Willem Prinsloo Agricultural Museum
- Established: 1976; 49 years ago
- Location: Rayton, City of Tshwane, South Africa
- Coordinates: 25°46′44″S 28°32′57″E﻿ / ﻿25.778940°S 28.549300°E
- Type: Agricultural museum
- Website: Willem Prinsloo Agricultural Museum

Ditsong Museums of South Africa network
- Natural History; Military History; Cultural History; Agricultural History; Pionier Museum; Sammy Marks Museum; Tswaing Meteorite Crater; Kruger Museum;

= Willem Prinsloo Agricultural Museum =

Agricultural museum in Gauteng, South Africa

The Willem Prinsloo Agricultural Museum is an agricultural museum part of the Ditsong Museums of South Africa. The museum exhibits agricultural technology from the Stone Age through to the Second World War.
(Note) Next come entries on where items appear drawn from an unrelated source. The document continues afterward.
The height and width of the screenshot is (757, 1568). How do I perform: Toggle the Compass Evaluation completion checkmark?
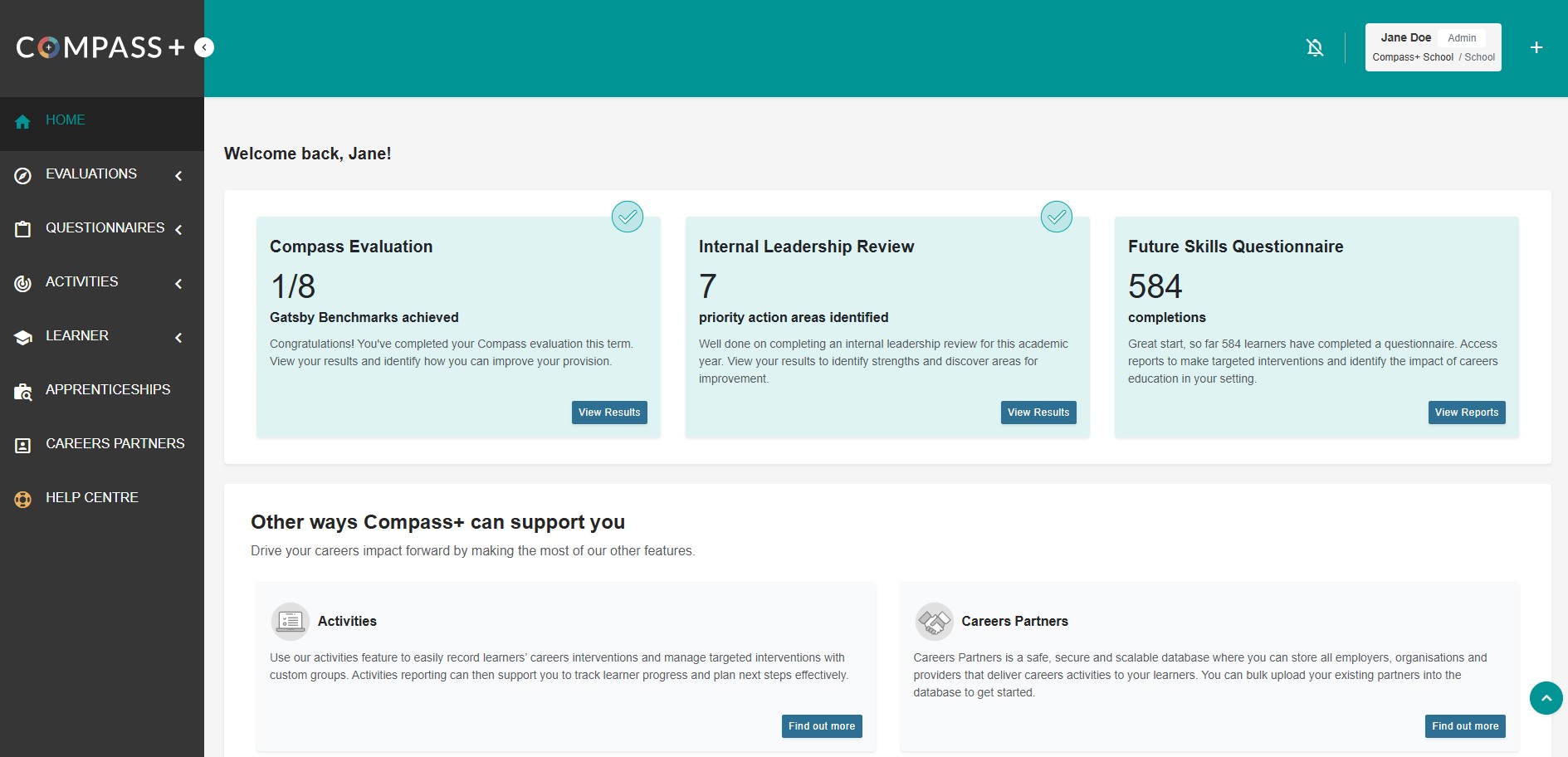[628, 217]
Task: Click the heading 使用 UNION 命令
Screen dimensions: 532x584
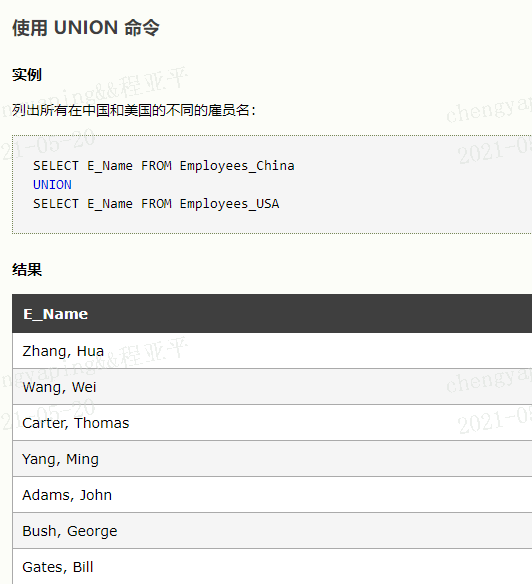Action: (x=86, y=28)
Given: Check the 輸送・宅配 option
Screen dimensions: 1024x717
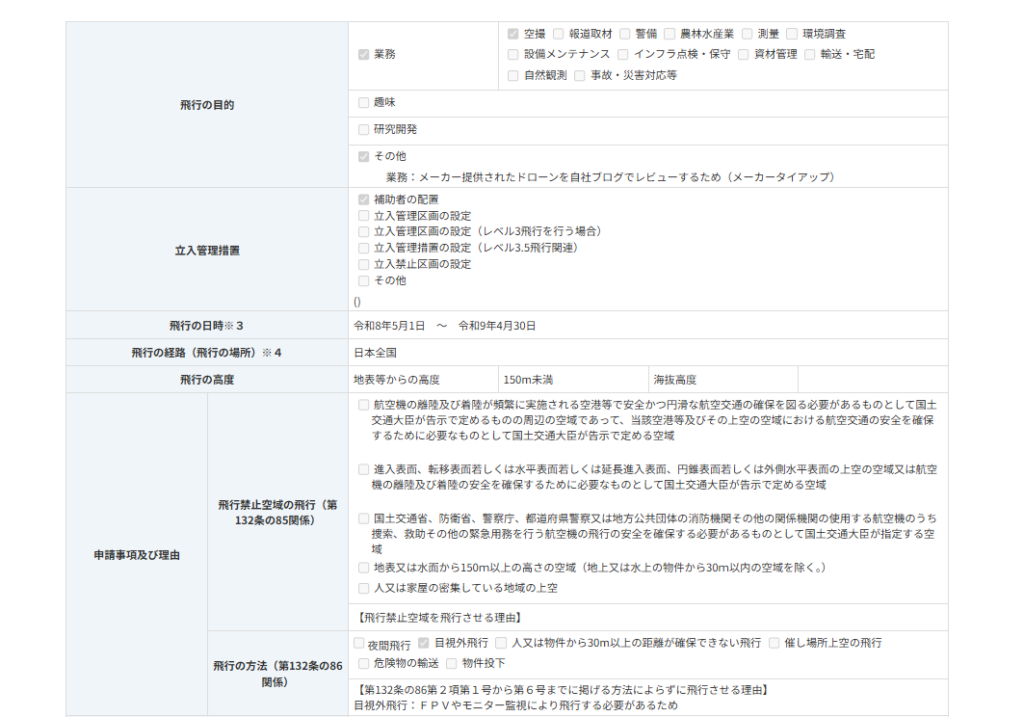Looking at the screenshot, I should point(810,54).
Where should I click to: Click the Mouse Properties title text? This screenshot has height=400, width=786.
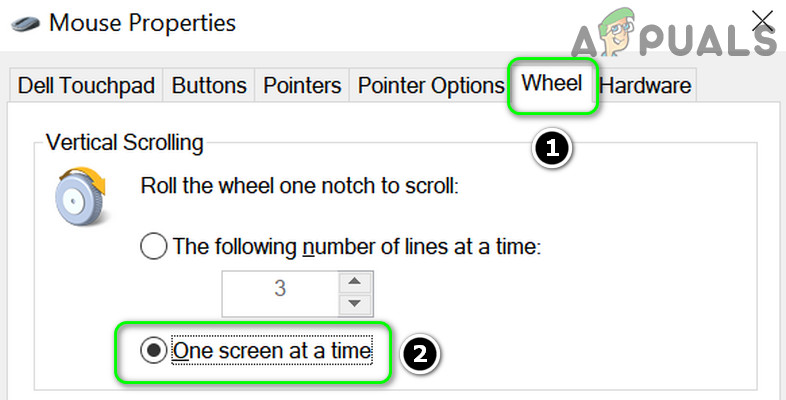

It is located on the R104 (Old Bronkhorstspruit Road) in Rayton, near Cullinan, Gauteng, South Africa.

== History ==
The Willem Prinsloo Agricultural Museum is located on the farm Kaalfontein; once owned by Willem Prinsloo (nicknamed Willem Wragtag). In 1976, his great-granddaughter Miertjie le Roux donated 16 hectares, a dwelling from 1860 and some outbuildings to the National Cultural History and Open-air Museum. Later the museum bought part of the adjacent farm. Development began in 1976, with the museum officially opening on 29 March 1980.

== Activities ==
The museum hosts several festivals throughout the course of the year. There are outdoor exhibits from various time periods; an 1830 exhibit and a 1913 exhibit. The 3 halls at the museum showcase agricultural vehicles and agricultural machinery used in South Africa.